• [Records to use]:
* * * * * * * * *

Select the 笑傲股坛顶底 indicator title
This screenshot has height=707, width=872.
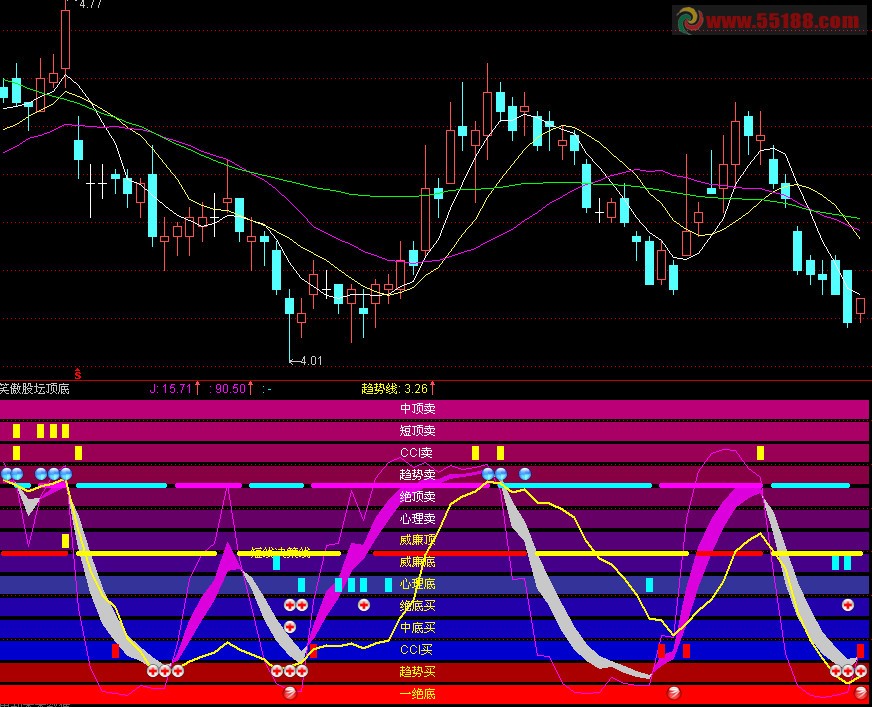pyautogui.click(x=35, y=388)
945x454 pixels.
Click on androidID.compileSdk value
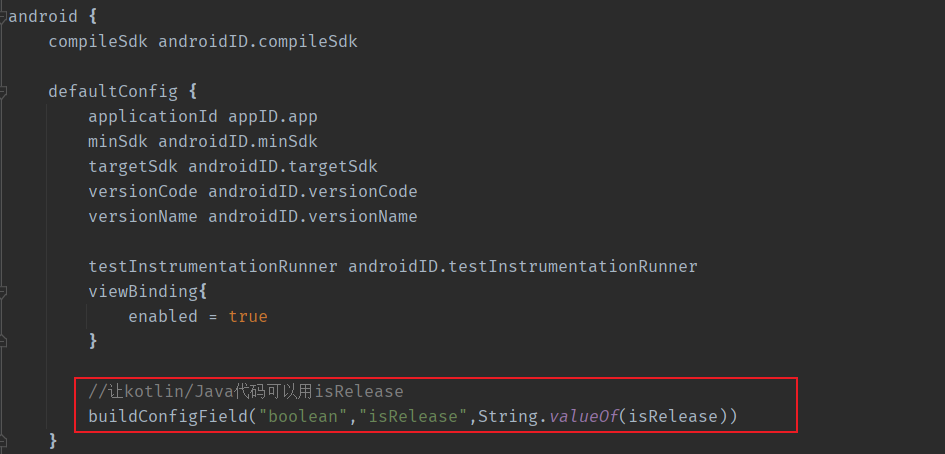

* * * * * * * * *

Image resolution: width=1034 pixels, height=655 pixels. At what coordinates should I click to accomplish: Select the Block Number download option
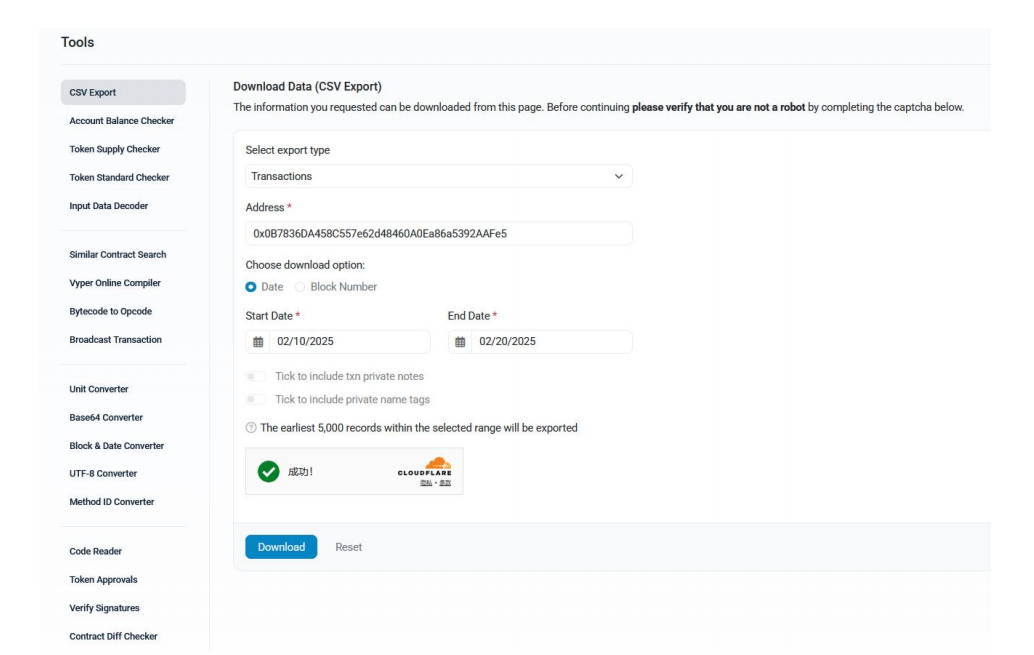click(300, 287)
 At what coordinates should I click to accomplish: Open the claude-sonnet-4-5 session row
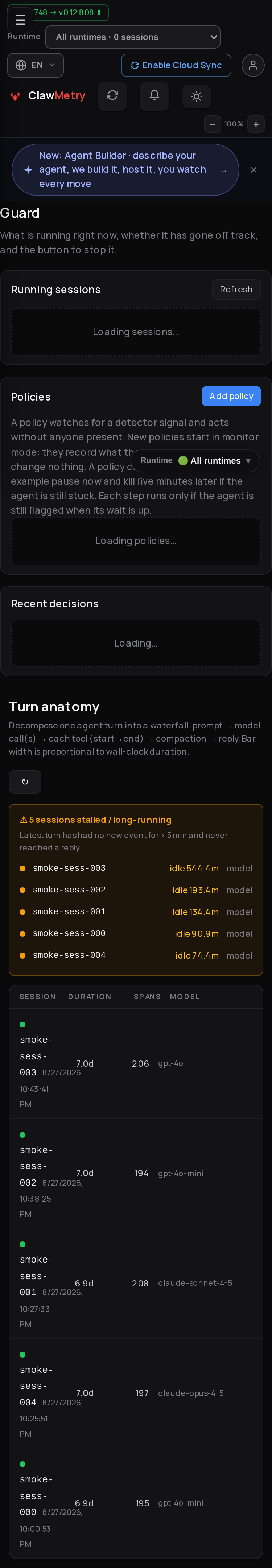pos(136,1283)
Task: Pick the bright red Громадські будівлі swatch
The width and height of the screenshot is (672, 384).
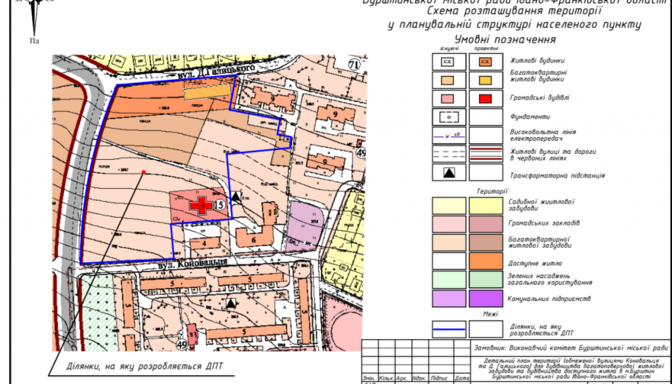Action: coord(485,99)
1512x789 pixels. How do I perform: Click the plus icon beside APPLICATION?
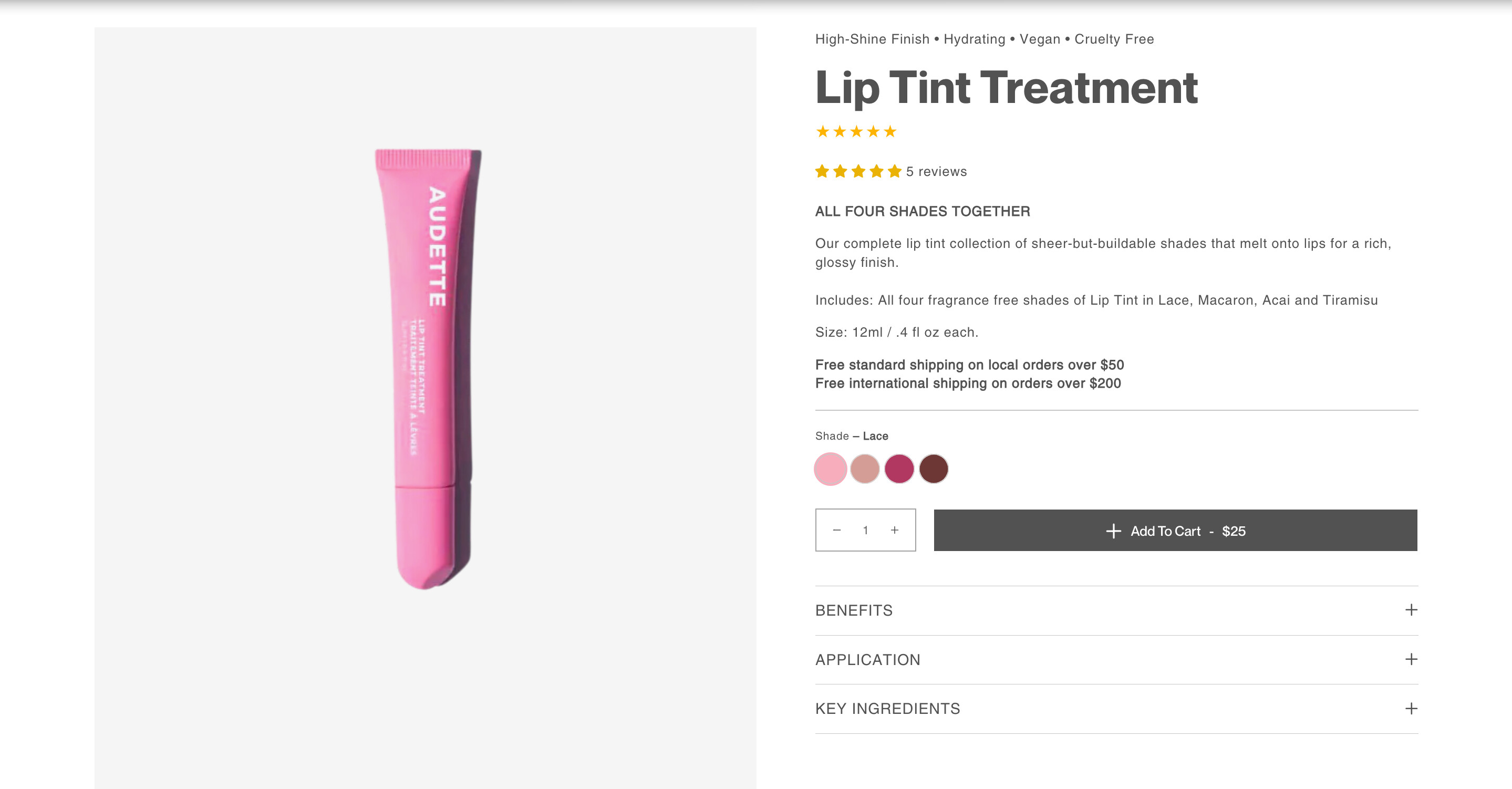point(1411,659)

* * * * * * * * *

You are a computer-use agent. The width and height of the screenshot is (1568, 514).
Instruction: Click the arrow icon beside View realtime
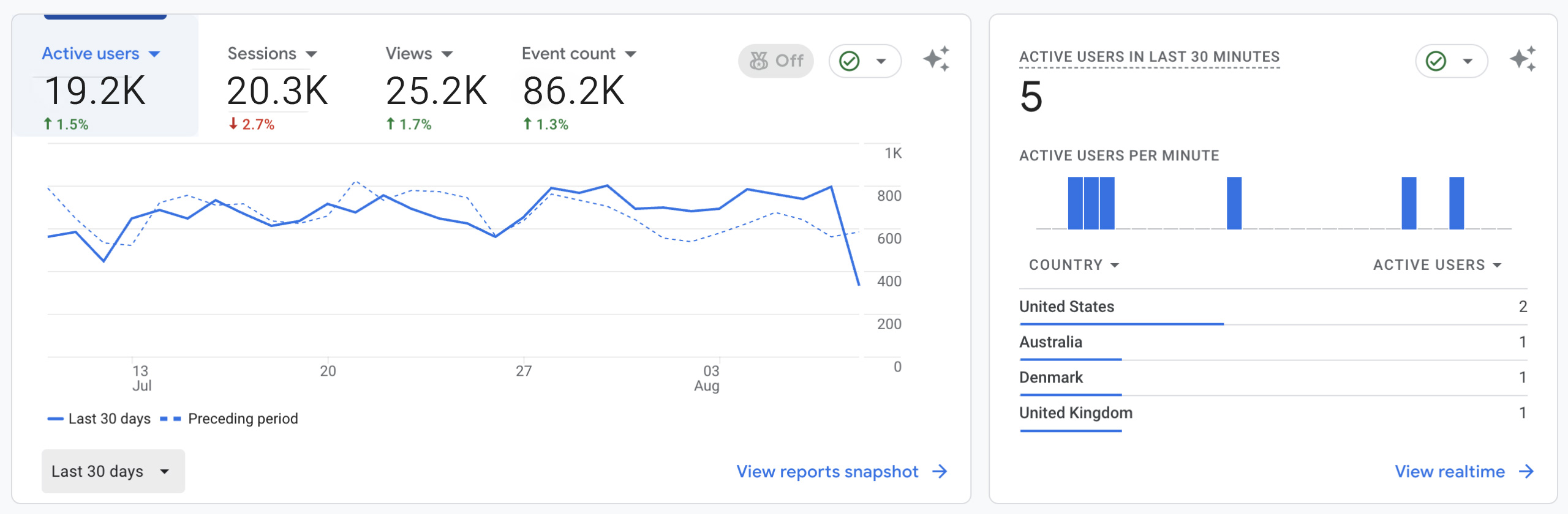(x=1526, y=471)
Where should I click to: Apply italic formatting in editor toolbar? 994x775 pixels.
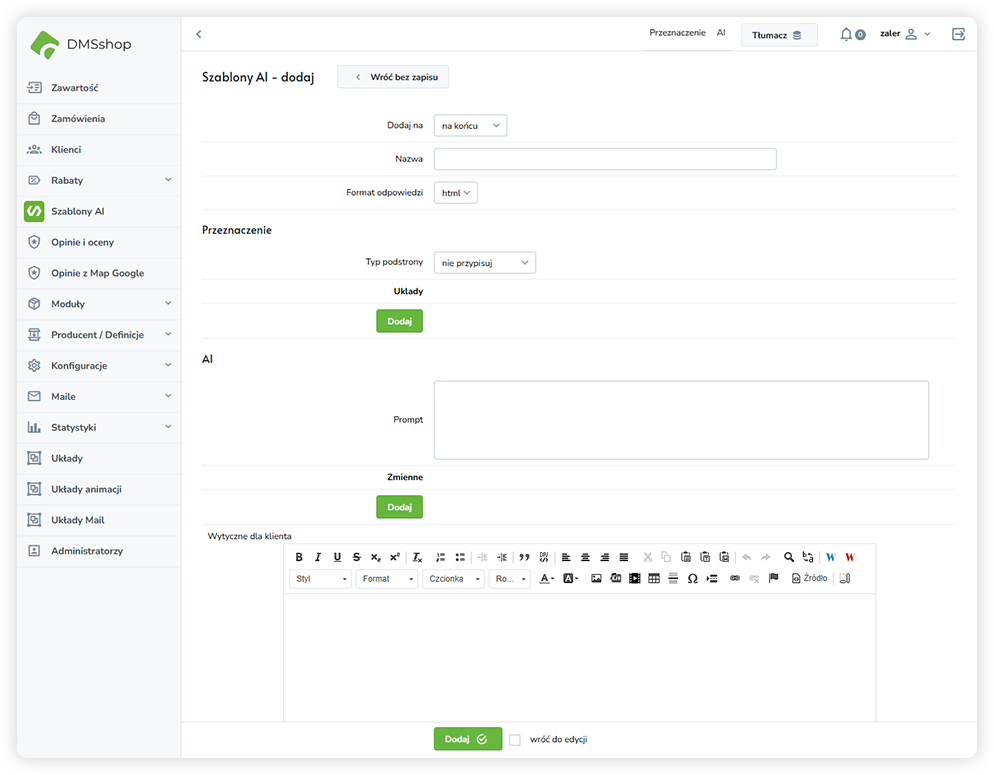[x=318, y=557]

* * * * * * * * *

From the line holding "945x454 pixels." to the line holding "Click on androidID.compileSdk value", inclusive, restate each line above exactly as written.

945x454 pixels.
Click on androidID.compileSdk value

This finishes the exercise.